▶ Work task
Scan the records beneath this line for the line holding "in the subtitle" and the line holding "Task: Unmute microphone with Audio button", then transcribe exactly those two and all lines between.

▶ Task inputs
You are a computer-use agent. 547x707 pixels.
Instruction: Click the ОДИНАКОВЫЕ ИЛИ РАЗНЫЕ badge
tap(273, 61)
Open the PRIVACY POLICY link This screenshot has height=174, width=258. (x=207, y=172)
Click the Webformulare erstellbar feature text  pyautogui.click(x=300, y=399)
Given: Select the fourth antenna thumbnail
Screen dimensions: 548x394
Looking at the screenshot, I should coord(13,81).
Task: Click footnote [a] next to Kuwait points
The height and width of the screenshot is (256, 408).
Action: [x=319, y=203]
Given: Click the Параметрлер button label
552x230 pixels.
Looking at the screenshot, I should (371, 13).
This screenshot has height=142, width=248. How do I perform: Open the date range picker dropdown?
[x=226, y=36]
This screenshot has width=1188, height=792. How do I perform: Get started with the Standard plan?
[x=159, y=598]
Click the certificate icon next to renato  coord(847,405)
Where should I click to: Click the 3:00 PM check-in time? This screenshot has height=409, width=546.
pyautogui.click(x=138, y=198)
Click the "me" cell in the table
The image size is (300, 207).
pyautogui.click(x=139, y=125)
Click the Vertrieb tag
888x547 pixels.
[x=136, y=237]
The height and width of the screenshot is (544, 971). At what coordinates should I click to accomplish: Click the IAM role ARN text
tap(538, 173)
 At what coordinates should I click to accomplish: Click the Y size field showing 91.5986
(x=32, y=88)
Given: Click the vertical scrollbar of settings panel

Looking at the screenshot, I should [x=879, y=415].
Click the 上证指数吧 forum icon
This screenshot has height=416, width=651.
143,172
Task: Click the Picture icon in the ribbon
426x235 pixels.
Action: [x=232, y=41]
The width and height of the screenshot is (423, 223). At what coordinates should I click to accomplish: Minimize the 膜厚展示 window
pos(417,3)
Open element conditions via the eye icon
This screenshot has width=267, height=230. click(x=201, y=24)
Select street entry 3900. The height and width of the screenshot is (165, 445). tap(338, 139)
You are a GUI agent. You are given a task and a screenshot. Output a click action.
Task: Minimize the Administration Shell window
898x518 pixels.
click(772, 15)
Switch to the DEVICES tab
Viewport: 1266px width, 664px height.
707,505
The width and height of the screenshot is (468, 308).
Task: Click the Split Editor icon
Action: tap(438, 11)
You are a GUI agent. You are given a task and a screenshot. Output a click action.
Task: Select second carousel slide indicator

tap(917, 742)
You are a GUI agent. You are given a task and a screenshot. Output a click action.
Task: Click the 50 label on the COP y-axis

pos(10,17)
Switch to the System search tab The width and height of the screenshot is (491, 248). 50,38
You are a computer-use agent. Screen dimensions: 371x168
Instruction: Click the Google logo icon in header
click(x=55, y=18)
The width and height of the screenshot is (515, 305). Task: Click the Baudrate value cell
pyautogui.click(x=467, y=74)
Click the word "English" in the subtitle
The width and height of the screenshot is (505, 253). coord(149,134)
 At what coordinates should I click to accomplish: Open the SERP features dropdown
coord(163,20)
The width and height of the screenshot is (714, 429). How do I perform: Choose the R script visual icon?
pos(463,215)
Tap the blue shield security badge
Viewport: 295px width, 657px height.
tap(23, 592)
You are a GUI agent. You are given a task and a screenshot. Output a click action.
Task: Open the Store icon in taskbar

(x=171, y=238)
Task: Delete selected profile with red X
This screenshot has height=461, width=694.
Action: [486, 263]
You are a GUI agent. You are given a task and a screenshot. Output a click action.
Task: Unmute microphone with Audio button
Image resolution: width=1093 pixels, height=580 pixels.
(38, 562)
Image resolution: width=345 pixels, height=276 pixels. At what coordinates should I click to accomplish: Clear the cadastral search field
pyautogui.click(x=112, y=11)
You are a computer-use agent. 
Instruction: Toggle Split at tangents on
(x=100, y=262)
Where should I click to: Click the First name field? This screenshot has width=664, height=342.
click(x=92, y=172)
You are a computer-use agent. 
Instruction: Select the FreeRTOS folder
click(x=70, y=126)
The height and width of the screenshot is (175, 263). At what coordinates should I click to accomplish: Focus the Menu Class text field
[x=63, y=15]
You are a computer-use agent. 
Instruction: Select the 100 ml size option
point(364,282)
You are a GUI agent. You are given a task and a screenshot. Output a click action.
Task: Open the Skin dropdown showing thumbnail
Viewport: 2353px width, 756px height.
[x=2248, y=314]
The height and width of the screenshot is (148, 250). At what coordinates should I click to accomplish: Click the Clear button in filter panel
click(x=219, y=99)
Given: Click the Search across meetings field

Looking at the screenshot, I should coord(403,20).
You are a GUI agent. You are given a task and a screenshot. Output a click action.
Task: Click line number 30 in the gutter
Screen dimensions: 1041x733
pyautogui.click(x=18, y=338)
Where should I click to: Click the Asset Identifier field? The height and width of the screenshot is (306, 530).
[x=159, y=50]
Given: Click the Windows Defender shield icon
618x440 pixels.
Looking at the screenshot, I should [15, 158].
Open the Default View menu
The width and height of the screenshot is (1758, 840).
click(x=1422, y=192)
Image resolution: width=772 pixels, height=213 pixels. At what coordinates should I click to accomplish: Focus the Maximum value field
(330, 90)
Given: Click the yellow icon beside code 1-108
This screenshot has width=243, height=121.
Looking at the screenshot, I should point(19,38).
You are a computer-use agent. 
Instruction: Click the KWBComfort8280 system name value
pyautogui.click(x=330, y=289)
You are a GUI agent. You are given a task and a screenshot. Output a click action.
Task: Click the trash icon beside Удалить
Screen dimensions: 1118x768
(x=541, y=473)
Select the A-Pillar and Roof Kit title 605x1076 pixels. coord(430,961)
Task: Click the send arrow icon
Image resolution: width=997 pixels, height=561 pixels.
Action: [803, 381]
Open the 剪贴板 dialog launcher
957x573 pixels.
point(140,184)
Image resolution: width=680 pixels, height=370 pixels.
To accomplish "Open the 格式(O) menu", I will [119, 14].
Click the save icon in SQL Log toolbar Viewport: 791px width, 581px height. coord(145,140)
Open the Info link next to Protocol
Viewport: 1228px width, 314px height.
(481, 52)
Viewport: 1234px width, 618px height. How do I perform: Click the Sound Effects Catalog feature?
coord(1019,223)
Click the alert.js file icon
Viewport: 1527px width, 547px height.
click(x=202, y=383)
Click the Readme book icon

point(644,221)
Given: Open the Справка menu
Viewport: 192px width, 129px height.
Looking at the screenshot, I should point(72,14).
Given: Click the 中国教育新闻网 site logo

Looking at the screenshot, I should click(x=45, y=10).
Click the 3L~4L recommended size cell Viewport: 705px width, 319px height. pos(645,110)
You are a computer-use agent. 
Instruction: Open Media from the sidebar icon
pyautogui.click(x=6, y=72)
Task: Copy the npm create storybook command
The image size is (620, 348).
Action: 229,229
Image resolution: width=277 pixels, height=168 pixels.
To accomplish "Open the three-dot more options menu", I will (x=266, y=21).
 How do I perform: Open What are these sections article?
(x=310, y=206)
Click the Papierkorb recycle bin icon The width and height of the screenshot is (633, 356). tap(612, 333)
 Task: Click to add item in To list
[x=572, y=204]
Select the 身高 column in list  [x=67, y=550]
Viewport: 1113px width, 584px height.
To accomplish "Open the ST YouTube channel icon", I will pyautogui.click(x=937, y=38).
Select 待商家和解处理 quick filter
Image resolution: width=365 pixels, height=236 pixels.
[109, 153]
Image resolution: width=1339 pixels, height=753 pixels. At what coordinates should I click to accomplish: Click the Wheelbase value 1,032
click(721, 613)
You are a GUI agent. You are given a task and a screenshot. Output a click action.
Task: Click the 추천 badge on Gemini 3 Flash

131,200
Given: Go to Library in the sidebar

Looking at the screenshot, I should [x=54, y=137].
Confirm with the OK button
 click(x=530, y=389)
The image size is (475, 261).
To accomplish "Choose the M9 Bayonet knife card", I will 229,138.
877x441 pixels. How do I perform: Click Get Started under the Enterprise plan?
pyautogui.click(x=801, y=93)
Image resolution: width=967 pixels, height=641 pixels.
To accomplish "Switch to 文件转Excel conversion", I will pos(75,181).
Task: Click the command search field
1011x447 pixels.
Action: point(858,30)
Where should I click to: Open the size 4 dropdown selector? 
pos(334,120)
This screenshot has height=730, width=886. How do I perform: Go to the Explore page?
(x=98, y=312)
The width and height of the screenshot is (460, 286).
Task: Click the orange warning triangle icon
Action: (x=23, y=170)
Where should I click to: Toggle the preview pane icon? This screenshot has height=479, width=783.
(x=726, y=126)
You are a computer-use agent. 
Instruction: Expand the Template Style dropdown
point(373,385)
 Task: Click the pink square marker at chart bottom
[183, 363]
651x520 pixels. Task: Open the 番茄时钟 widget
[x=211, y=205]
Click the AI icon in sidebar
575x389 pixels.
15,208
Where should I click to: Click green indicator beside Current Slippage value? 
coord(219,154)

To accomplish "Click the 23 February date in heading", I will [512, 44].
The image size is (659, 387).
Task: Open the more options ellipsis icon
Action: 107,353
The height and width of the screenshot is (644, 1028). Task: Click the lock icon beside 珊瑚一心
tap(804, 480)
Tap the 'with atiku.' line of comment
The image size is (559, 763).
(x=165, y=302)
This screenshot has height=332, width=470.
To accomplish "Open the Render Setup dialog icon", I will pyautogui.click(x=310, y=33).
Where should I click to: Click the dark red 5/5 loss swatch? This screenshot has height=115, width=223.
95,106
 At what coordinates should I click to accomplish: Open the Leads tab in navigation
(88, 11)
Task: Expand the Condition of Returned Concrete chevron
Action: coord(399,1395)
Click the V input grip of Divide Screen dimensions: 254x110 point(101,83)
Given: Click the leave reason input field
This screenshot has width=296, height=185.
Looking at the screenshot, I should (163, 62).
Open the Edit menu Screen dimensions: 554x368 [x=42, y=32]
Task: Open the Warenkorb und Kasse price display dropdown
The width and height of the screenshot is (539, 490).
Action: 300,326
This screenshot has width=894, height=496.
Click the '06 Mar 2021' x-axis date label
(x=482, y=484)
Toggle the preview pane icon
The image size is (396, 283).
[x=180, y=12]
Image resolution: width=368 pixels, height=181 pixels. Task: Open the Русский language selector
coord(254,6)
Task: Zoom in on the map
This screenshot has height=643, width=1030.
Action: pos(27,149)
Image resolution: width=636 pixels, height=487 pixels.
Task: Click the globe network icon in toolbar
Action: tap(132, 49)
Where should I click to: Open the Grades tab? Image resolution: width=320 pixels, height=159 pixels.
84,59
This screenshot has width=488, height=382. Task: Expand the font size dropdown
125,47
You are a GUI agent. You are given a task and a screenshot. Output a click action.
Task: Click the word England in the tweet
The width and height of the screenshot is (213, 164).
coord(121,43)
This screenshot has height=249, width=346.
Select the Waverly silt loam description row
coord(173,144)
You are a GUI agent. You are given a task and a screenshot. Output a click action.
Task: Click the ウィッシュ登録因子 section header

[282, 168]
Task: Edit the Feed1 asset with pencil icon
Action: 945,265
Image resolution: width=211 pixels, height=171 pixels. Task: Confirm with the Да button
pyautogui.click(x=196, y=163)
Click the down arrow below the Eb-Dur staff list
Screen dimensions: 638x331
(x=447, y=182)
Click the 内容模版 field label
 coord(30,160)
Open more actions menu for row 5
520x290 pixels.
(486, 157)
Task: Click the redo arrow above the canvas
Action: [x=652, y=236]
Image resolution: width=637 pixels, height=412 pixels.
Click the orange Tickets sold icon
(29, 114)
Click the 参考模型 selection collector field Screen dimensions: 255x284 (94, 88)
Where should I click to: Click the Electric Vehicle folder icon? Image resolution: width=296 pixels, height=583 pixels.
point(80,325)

▶ Task result
Click the word "English" in the subtitle
The width and height of the screenshot is (505, 253). coord(149,134)
 At what coordinates should I click to accomplish: Open the SERP features dropdown
coord(163,20)
The width and height of the screenshot is (714, 429). How do I perform: Choose the R script visual icon?
pos(463,215)
Tap the blue shield security badge
Viewport: 295px width, 657px height.
tap(23, 592)
You are a GUI agent. You are given a task and a screenshot. Output a click action.
Task: Open the Store icon in taskbar

(x=171, y=238)
Task: Delete selected profile with red X
This screenshot has height=461, width=694.
Action: [486, 263]
You are a GUI agent. You are given a task and a screenshot. Output a click action.
Task: Unmute microphone with Audio button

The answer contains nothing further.